■ Task data

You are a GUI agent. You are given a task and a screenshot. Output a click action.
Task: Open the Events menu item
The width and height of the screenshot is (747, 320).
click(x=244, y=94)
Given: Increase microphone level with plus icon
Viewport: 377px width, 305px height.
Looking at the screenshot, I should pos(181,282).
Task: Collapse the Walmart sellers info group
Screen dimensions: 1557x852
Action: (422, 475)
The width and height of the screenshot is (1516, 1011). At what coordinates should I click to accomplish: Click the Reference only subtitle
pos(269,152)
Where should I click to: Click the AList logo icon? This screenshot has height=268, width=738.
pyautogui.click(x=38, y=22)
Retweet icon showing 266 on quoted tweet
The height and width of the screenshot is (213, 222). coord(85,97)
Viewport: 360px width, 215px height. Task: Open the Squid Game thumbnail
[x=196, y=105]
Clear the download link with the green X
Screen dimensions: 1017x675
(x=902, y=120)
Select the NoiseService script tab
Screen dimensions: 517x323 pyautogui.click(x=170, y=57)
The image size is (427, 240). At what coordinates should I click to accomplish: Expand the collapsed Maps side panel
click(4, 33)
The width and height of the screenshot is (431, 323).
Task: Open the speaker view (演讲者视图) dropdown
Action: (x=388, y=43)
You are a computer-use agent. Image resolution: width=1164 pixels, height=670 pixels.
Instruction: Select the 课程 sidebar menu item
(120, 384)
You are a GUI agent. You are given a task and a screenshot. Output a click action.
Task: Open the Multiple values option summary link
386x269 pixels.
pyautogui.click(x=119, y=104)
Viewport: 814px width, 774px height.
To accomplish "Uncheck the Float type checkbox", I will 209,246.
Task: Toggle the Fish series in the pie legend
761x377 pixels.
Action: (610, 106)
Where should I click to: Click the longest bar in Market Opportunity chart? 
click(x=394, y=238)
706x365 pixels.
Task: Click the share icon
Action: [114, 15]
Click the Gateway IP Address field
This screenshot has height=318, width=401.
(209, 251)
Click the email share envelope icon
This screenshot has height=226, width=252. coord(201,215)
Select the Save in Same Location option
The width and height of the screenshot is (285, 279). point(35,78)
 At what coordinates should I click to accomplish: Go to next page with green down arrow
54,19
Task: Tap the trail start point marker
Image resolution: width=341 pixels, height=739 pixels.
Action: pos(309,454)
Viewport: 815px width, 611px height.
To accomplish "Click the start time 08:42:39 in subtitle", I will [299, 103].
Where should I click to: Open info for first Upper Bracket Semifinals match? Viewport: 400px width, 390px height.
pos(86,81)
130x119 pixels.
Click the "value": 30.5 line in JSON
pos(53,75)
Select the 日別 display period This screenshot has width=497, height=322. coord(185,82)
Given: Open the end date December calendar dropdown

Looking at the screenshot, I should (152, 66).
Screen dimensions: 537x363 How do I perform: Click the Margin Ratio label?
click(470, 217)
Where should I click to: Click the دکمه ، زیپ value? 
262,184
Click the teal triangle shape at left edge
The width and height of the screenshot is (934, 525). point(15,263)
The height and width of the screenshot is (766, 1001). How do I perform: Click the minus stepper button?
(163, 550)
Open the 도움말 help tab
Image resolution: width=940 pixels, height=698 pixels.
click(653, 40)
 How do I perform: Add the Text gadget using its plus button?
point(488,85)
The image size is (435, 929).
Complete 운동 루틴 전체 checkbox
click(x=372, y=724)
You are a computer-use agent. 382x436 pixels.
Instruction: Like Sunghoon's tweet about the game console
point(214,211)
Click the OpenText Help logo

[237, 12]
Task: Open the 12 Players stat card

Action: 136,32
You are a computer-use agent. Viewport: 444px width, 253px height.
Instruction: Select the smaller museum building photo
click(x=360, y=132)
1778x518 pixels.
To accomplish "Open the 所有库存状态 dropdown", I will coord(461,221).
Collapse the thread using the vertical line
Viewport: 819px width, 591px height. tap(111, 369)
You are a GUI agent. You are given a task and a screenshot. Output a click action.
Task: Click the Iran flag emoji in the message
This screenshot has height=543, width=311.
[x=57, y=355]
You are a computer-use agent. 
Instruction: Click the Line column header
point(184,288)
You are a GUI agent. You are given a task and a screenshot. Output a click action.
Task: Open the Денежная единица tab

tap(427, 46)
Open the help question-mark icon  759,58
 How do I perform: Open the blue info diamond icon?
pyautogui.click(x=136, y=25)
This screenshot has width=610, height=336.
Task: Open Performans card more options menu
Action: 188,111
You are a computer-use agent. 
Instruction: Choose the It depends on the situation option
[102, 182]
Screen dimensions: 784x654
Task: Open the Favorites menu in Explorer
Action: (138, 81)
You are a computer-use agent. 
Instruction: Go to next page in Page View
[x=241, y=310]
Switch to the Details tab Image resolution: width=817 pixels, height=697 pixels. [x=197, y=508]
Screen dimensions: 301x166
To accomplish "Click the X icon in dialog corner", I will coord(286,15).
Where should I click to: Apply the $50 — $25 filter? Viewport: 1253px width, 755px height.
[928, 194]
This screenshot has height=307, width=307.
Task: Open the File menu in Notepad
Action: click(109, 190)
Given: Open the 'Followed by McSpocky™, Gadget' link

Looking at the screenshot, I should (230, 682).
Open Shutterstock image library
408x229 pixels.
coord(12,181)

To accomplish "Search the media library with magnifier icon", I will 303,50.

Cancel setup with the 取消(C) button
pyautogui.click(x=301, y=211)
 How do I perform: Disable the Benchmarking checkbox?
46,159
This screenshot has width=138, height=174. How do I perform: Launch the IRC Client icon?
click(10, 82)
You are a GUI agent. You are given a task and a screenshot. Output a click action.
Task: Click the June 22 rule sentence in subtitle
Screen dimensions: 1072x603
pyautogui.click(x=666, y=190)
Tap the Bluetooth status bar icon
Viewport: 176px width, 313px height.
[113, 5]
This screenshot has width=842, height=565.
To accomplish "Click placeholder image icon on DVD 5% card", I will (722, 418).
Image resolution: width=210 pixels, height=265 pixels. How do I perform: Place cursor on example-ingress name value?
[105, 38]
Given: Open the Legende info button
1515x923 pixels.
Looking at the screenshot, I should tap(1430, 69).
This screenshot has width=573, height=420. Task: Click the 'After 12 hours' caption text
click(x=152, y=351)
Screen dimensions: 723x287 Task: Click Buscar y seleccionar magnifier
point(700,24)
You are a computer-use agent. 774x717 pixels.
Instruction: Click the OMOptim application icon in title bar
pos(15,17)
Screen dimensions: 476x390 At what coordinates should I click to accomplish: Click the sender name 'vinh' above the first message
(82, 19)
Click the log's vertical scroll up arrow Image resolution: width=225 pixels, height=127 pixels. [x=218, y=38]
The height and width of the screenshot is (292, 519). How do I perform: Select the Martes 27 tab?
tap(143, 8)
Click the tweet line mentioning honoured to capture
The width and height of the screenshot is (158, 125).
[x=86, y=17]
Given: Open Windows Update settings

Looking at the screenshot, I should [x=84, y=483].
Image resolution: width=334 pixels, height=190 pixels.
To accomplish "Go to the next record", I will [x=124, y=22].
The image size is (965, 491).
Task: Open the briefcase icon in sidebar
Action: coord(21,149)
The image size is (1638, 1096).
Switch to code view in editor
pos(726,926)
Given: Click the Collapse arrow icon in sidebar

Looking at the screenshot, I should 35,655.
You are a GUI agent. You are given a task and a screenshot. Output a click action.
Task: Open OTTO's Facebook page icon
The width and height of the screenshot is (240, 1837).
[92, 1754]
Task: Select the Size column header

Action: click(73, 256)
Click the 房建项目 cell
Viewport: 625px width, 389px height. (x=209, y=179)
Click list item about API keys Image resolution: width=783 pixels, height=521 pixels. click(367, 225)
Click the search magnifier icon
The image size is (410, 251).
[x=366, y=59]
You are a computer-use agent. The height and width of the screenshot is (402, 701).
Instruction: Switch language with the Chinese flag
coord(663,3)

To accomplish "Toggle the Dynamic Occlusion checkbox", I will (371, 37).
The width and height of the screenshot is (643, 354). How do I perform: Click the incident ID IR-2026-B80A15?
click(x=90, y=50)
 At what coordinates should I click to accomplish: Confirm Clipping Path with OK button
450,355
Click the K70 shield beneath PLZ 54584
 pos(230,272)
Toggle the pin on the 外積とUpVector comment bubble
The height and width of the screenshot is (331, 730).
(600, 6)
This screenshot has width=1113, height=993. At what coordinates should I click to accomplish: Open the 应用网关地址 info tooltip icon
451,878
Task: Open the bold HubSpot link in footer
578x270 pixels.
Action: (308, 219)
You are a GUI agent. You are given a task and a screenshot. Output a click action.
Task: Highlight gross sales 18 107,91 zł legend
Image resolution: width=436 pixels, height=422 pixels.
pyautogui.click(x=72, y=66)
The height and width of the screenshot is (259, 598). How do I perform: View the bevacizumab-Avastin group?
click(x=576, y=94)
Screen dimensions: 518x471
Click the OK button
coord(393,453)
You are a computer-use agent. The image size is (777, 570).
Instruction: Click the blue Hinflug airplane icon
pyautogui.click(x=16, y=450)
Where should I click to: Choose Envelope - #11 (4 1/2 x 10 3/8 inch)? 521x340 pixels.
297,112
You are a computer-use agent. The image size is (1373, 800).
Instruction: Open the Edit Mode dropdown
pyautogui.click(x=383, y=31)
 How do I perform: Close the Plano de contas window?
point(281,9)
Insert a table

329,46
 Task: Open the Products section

■ Required action
Find all the lines with "start" in the data and copy them.

■ Written reply
Task: Tap the trail start point marker
To accomplish "Click the start time 08:42:39 in subtitle", I will [299, 103].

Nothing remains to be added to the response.